Task objective: Would you output the lines from the one containing "This screenshot has height=784, width=1568." through the final line of the entries, exactly and with pictures omitted?

# # # # #

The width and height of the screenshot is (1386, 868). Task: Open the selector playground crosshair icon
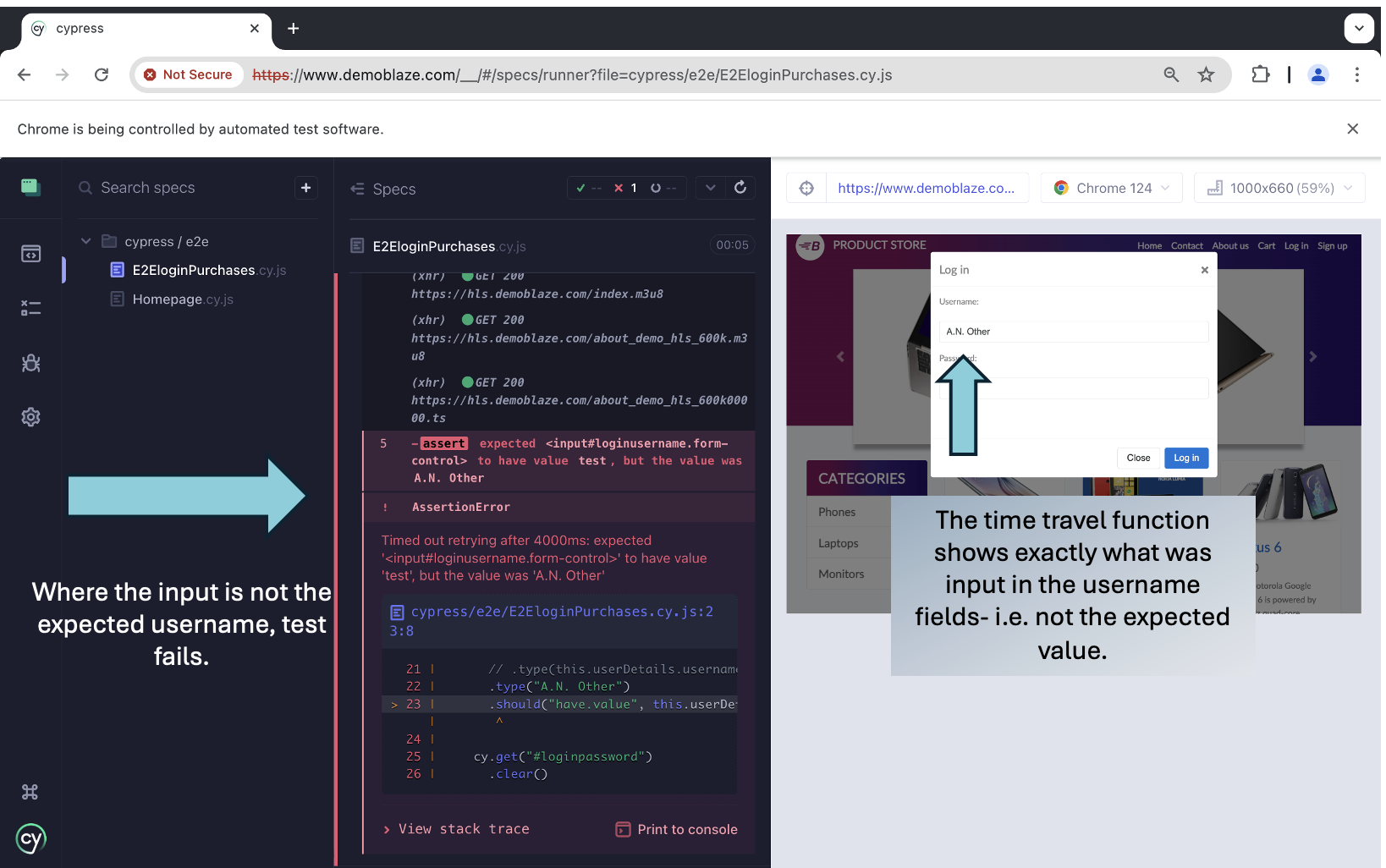[x=805, y=187]
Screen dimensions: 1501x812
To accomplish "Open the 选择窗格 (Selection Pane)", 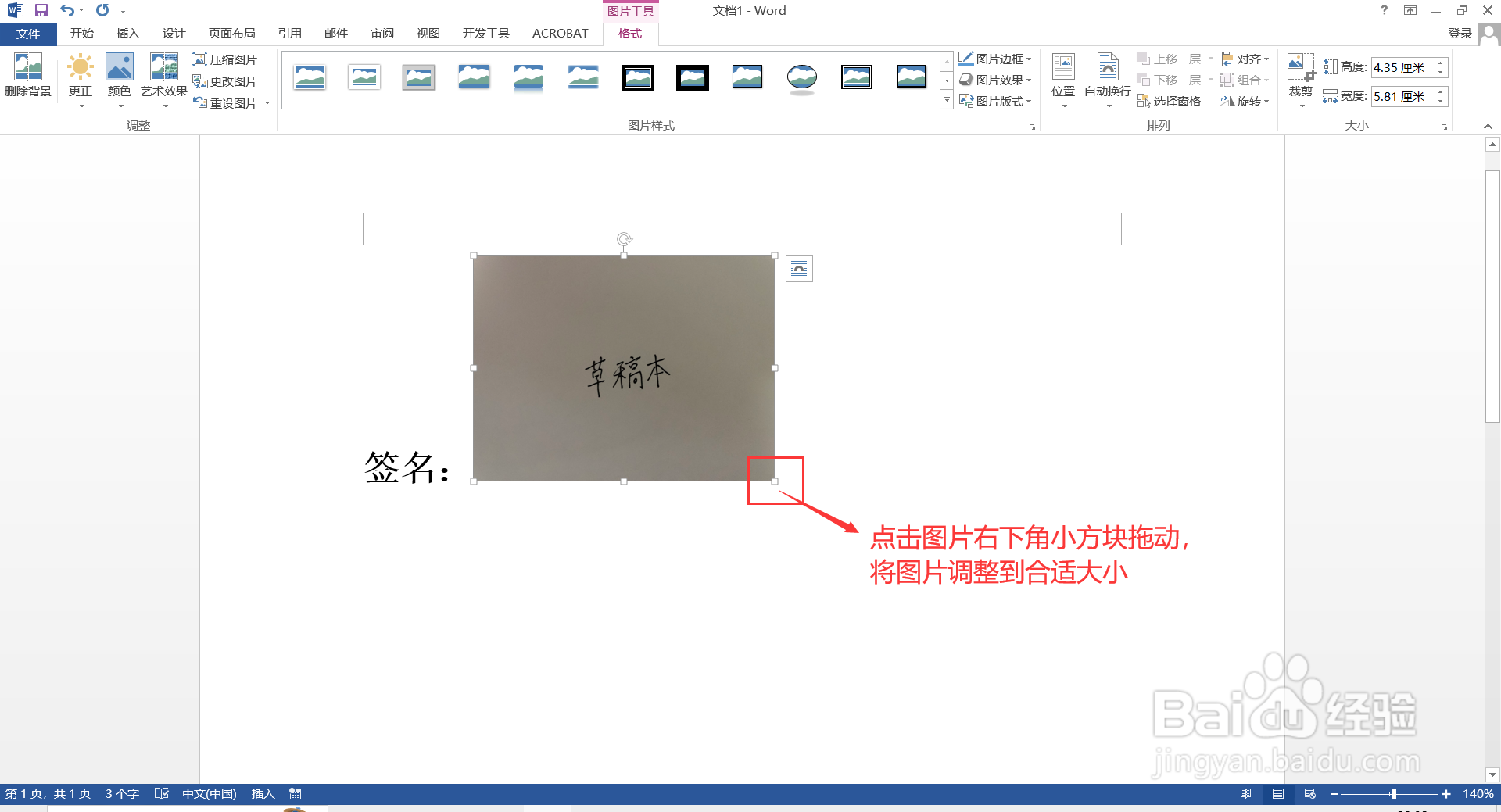I will (x=1170, y=101).
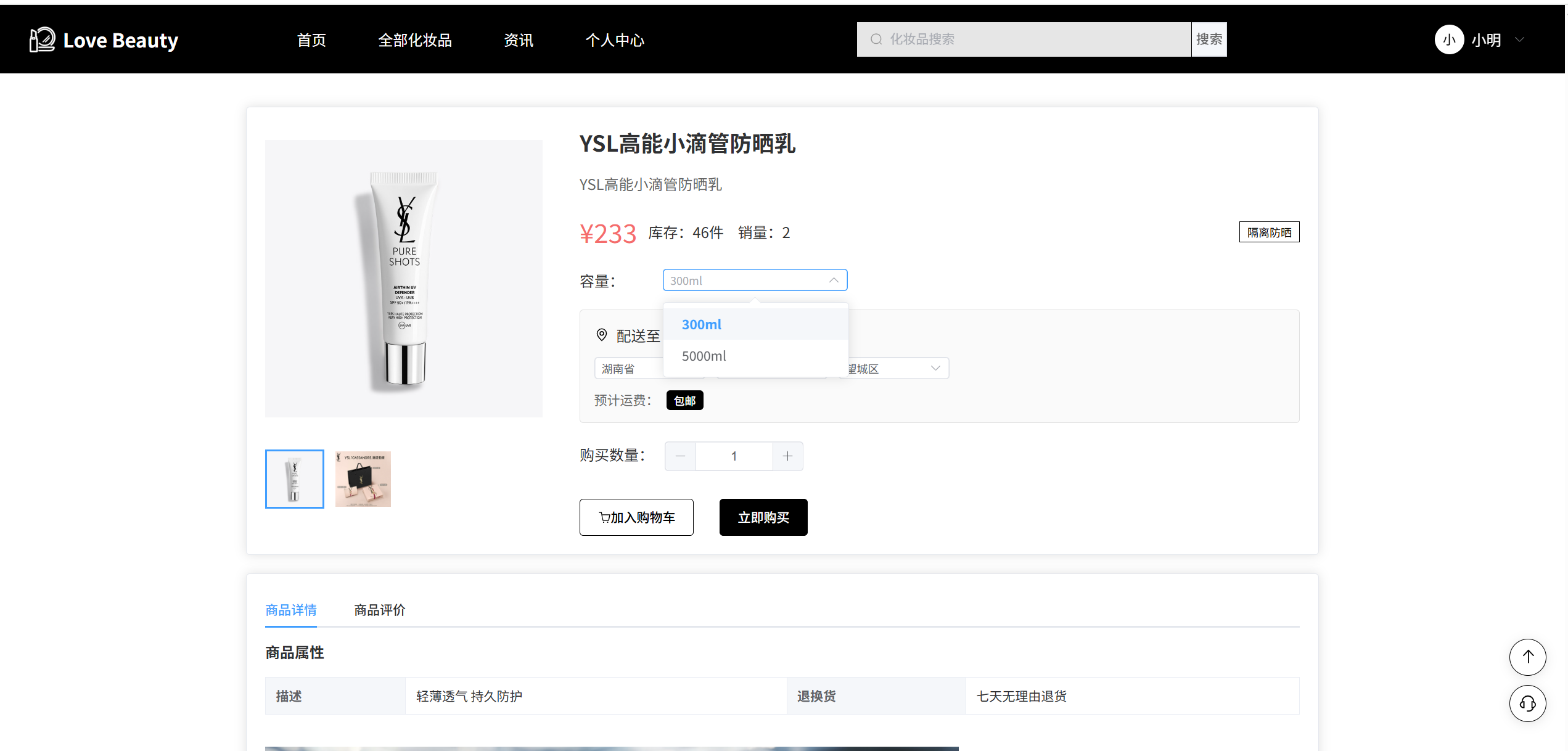The height and width of the screenshot is (751, 1568).
Task: Switch to the 商品评价 tab
Action: coord(379,610)
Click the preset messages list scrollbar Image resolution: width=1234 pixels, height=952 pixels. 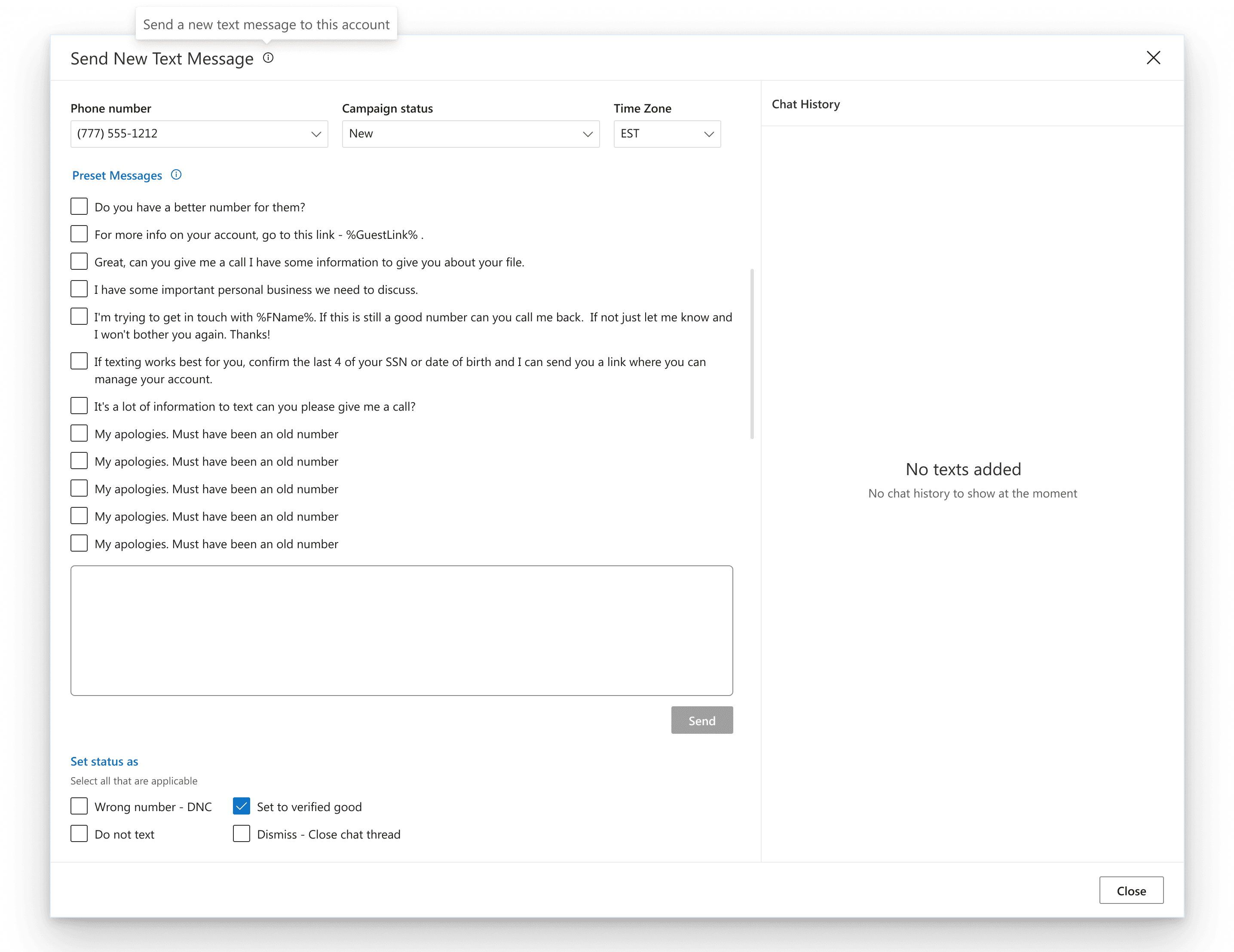tap(752, 354)
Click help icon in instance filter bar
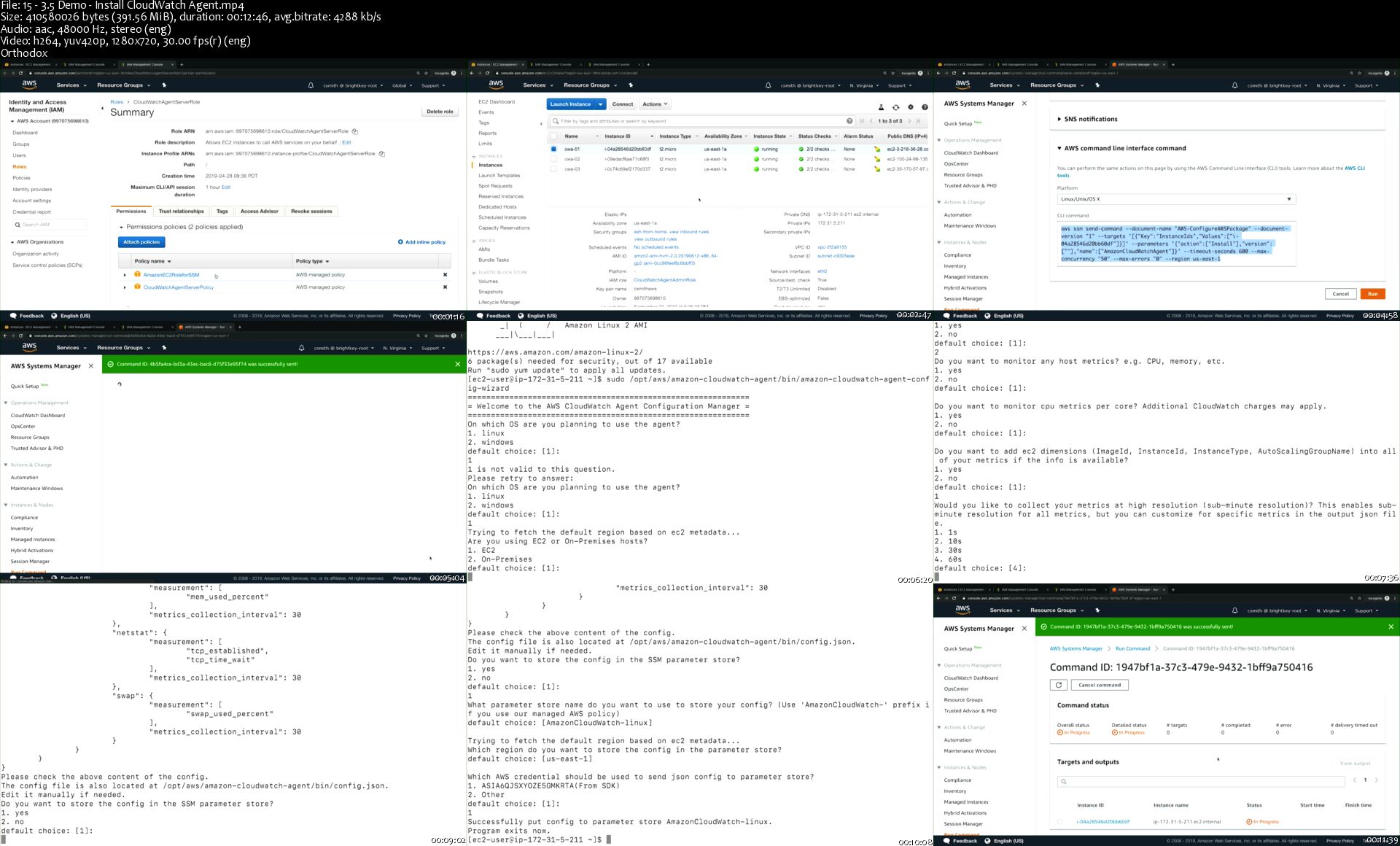Screen dimensions: 1400x846 coord(849,121)

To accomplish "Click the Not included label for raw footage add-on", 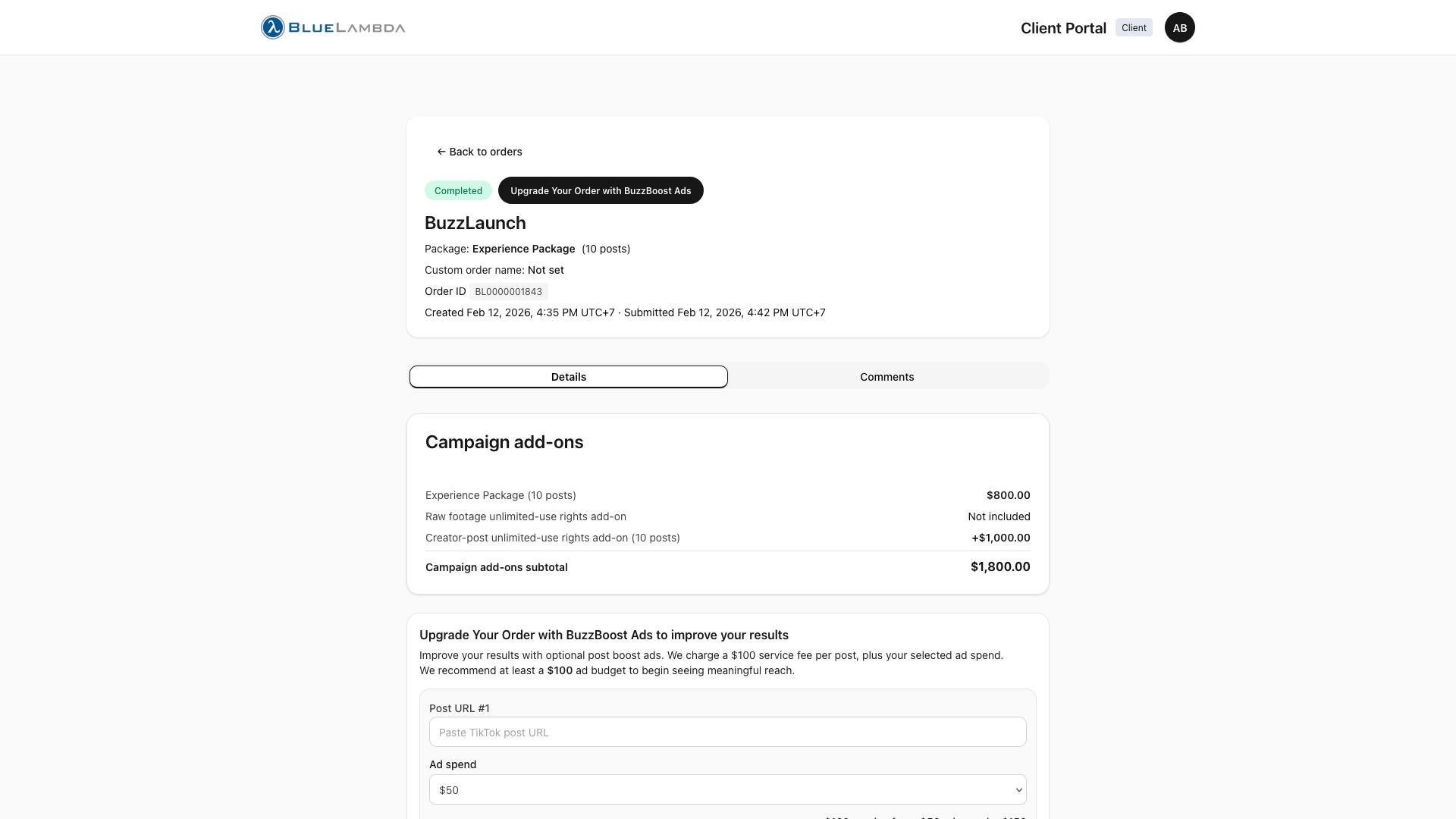I will [x=999, y=516].
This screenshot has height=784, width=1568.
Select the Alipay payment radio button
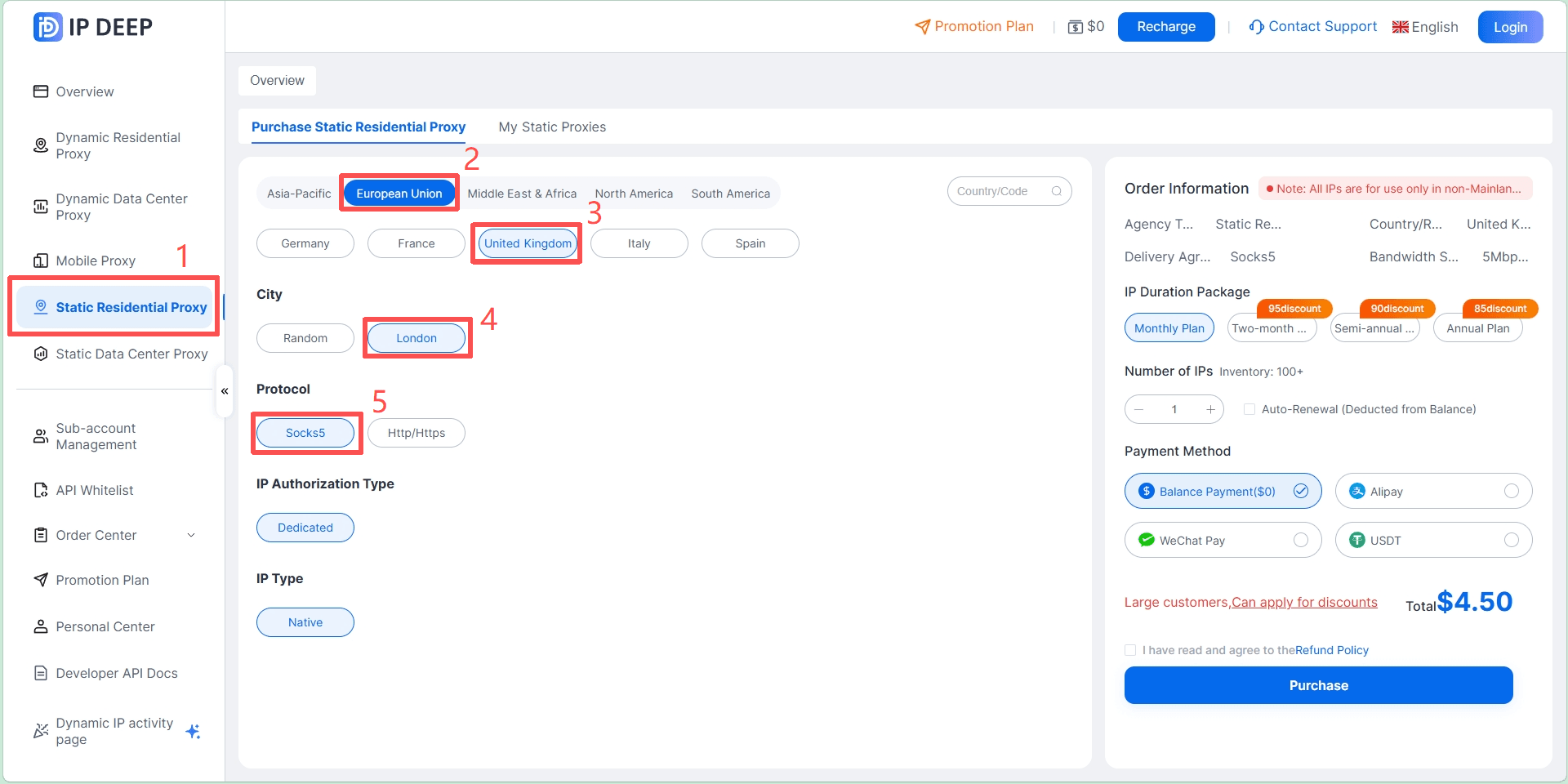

# # # # #

Result of the task:
This screenshot has height=784, width=1568.
Select the Alipay payment radio button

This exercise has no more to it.